Sat, Apr 14, 2018 - Page 3 News List

Fewer, but better papers published: survey

By Lin Chia-nan  /  Staff reporter

The nation’s total number of academic papers has slightly decreased, partly because local academics have shifted their emphasis from quantity to quality, a survey released by the National Applied Research Laboratories (NRAL) said yesterday.

Taiwanese academics between 2012 and 2016 produced a total of 138,411 papers, accounting for about 1.5 percent of the world’s total papers over the period, the NARL Science and Technology Policy Research and Information Center said in a survey.

Papers on computer science, engineering, economics and business administration make up most of Taiwan’s academic output, it showed.

However, the number of papers has decreased from 139,408 between 2011 and 2015, making Taiwan the 19th biggest producer of papers, from 17th, center Trend Analysis Division Associate Researcher Hung Wen-chi (洪文琪) said.

The decline is partly explained by local academia putting increased emphasis on the quality of papers, instead of their number, but aging academic faculty and a decrease in doctoral students are also factors, she said.

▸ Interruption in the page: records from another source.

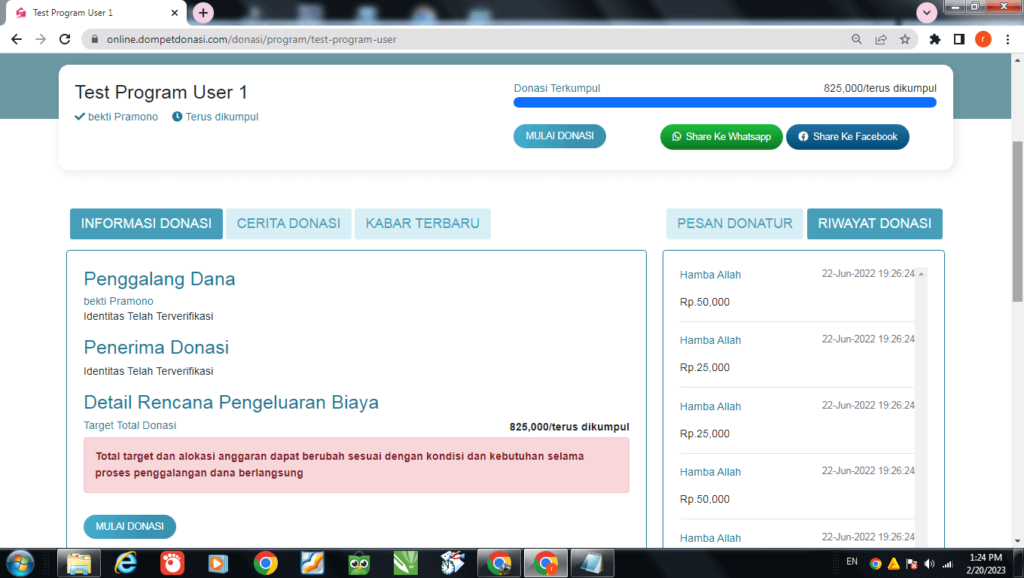Click the browser back arrow
Screen dimensions: 1024x578
tap(16, 39)
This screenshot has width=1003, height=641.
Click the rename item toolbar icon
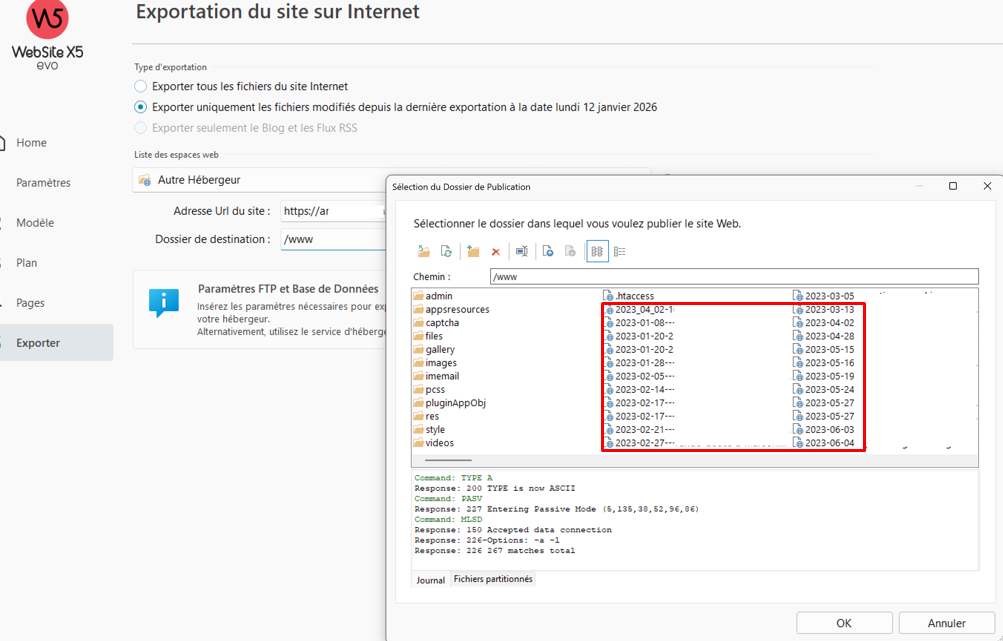tap(522, 251)
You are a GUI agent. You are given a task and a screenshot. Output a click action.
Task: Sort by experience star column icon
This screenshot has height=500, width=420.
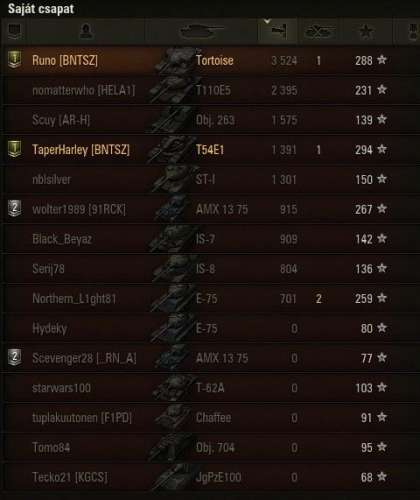(x=366, y=32)
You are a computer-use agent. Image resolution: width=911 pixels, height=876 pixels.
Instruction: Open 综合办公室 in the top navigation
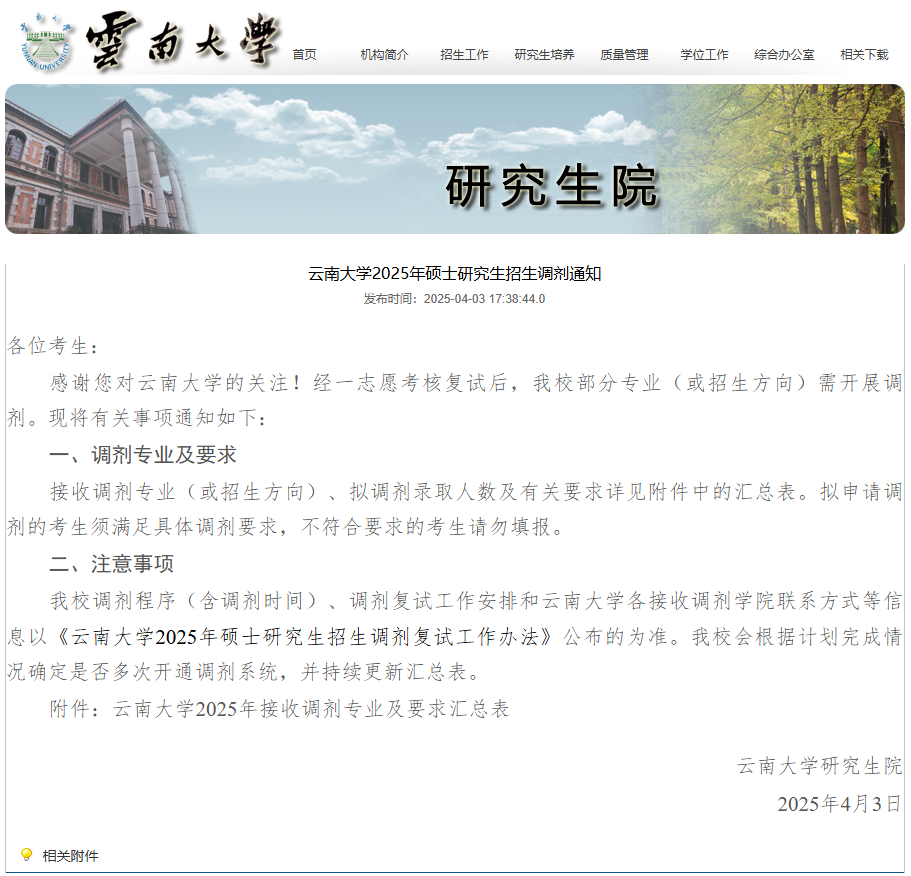pos(784,55)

Despite the slight reduction, a gauge of the influence of Taiwanese papers has grown to 0.97 between 2012 and 2016, from 0.89 in between 2006 and 2010, bringing it closer to the global average of 1 that is seen as a benchmark of premier research quality, she said.

On closer inspection, Taiwanese papers in agricultural science had the highest relative influence, at 1.38, followed by those in physics, plant biology and animal science, the survey showed.

China produced about 1.2

million papers — the second-highest number after the US’ 2.1 million — between 2012 and 2016, but quantity there increased more than quality, center Director-General Joung Yuh-jzer (莊裕澤) said.

While Taiwan cannot compete with other nations in terms of the number of papers, it should concentrate its energy on a few disciplines in which the nation has an advatage, he added.

Asked whether cases of academic misconduct over the past few years have affected Taiwan’s clout on the global academic stage, Joung said they were “isolated cases” and did not impact the overall performance of Taiwanese academics.

The survey also took into account the number of papers published in the prestigious academic journals Nature and Science, which are an indicator of a nation’s research acumen, Hung said.

The number of Taiwanese papers in the two journals grew to 106 between 2012 and 2016, from 59 between 2006 and 2010, but that was still lower than Singapore’s 147 papers, Japan’s 671, China’s 743 and the US’ 6,065 published in the journals between 2012 and 2016, the survey showed.